The majority of the court also maintained their position that the method of screening drugs using genetically modified cells is patent eligible. The U.S. Supreme Court decided in 1980 that genetically modified cells may be patented in Diamond v. Chakrabarty. The CAFC stressed that the claimed screening method requires the use of genetically modified cells, which are non-natural products of human ingenuity. The majority of the Federal Circuit panel decided that the “man-made nature of the underlying subject matter” renders the methods of screening patentable.

The appeals court unanimously supported its earlier decision that the claims covering methods of detecting the mutations were not patentable subject matter. These claims recited two actions: analyzing either BRCA gene in a patient, and comparing either BRCA gene in a tumor to the same gene in a non-tumor tissue. The claims did not require the use of any particular chemical process or equipment to achieve the analysis or comparison. The court decided that actions such as “comparing” and “analyzing” by themselves are abstract mental processes of the type that are not eligible for patenting.

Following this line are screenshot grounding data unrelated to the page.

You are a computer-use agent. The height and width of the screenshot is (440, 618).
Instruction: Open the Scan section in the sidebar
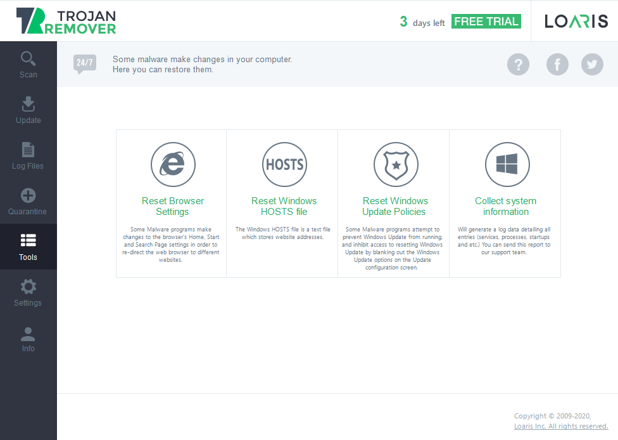coord(28,65)
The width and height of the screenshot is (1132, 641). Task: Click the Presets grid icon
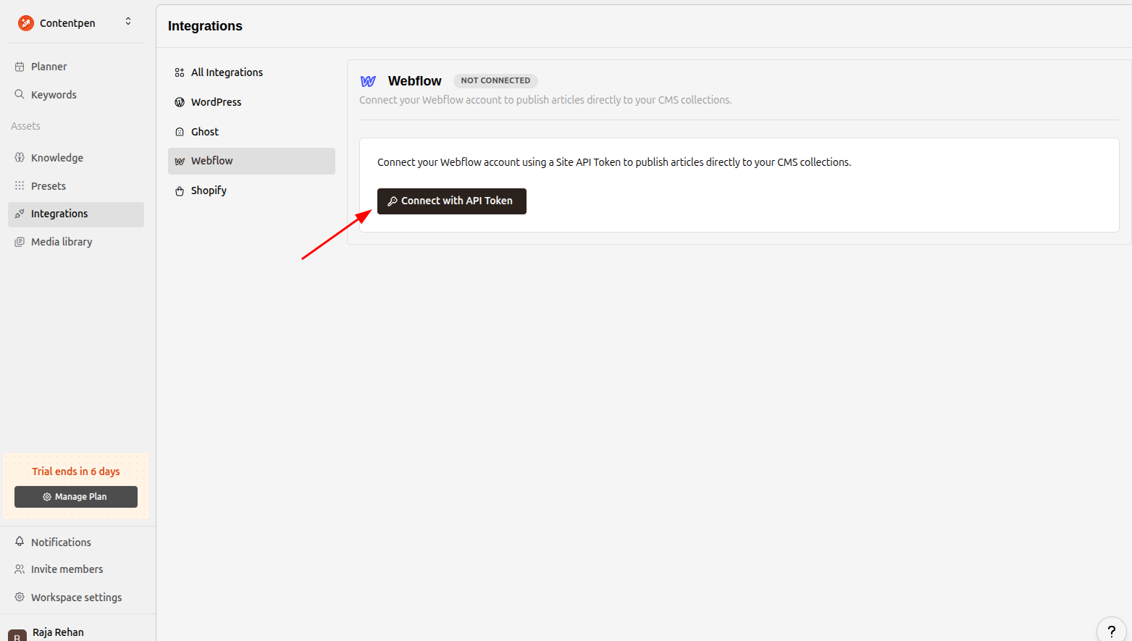(x=20, y=186)
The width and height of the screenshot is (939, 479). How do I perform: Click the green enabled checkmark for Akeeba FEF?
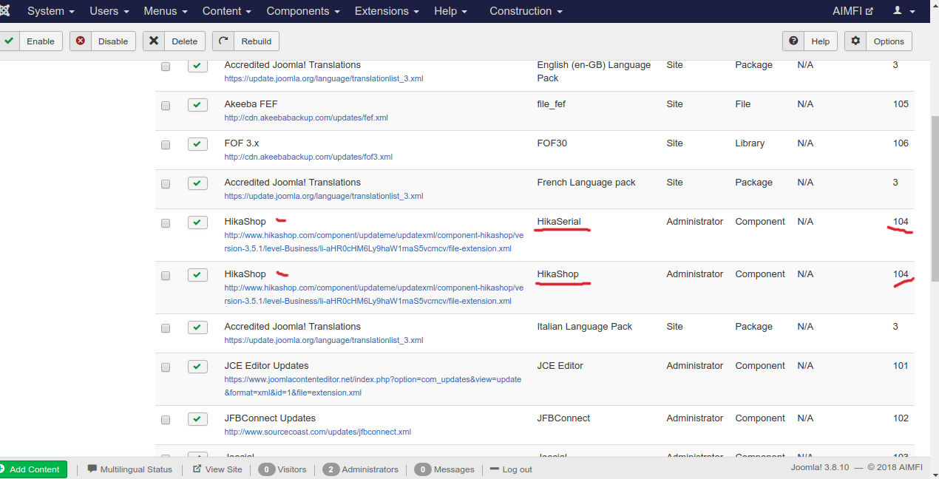(x=197, y=105)
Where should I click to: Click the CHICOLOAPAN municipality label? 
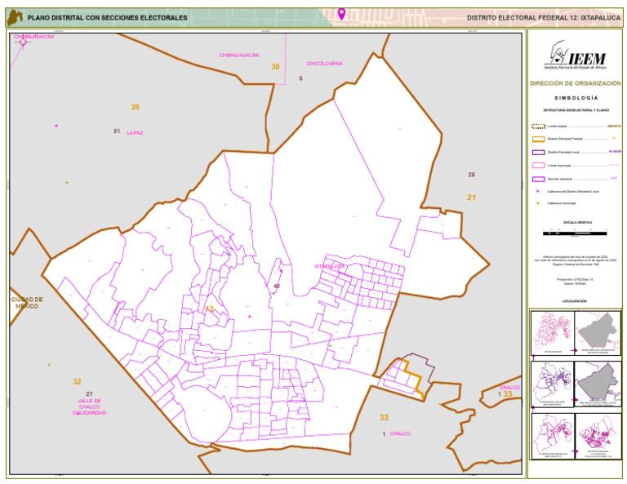tap(324, 63)
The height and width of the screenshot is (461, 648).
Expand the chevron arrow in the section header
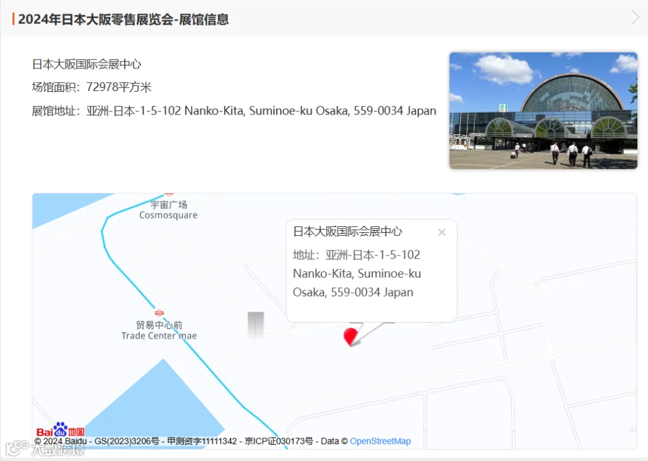coord(635,18)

The court left open the question of whether the isolated DNA claims were invalid on separate grounds. The court specifically stated that it would not consider whether the isolated DNA claims were invalid as obvious (under 35 U.S.C. § 103), or whether they were impermissibly broad (under 35 U.S.C. § 112). Both of these legal standards have been the subjects of recent judicial decisions as to how they affect claims to DNA molecules; however, the court declined to address those issues in this case.

The Impact on Biotechnology and Genetic Medicine

As the Federal Circuit upheld the long-standing rule for patenting isolated DNA molecules, isolated versions of newly discovered genes may still be patented. Genetically modified cells may still be patented, as may methods of using such cells, including drug screening methods like the ones at issue in the Myriad case. Consequently, this decision affirms the status quo regarding patenting DNA.

However, this decision calls the future of personalized medicine into question. Based on this decision, it is clear that patent claims that merely recite mental steps such as comparing genetic information or analyzing genetic information are not valid. This is part of a larger legal trend, including the Supreme Court’s decision in Mayo, of imposing stricter requirements on patent claims that include purely mental processes.

What is not yet clear is whether a patent may claim a method of genetic analysis if specific chemical manipulations are required. Based on this decision, it appears that a patent may validly claim a method of analyzing DNA if the claim requires the use of specific isolated DNA molecules, such as an oligonucleotide probe or PCR primer. It is not at all clear whether a patent may validly claim analyzing DNA if it requires more generic approaches to analysis.

Any entity that invests in the development of genetic tests should consider the impacts of this decision in developing its intellectual property strategy. Newly developed probes and primers may still be patented. Probes and primers are the most common tools in genetic testing. Thus, patenting probes and primers can exclude others from performing the most widespread forms of genetic testing on a newly discovered mutation. However, the extent to which methods of performing genetic tests themselves may be patented is less certain, especially if the method does not require the use of a specific isolated DNA molecule. Therefore, such method claims should be considered a secondary form of protection.

As for the BRCA test, the University of Utah’s patents still validly claim isolated DNA molecules that are useful in testing for mutations in the genes. Others would be free to perform tests for BRCA if they could do so without using the patented DNA molecules. However, since these patents expire in 2015, potential competitors might opt simply to wait until that time when they will be permitted to conduct the tests using the patented DNA molecules.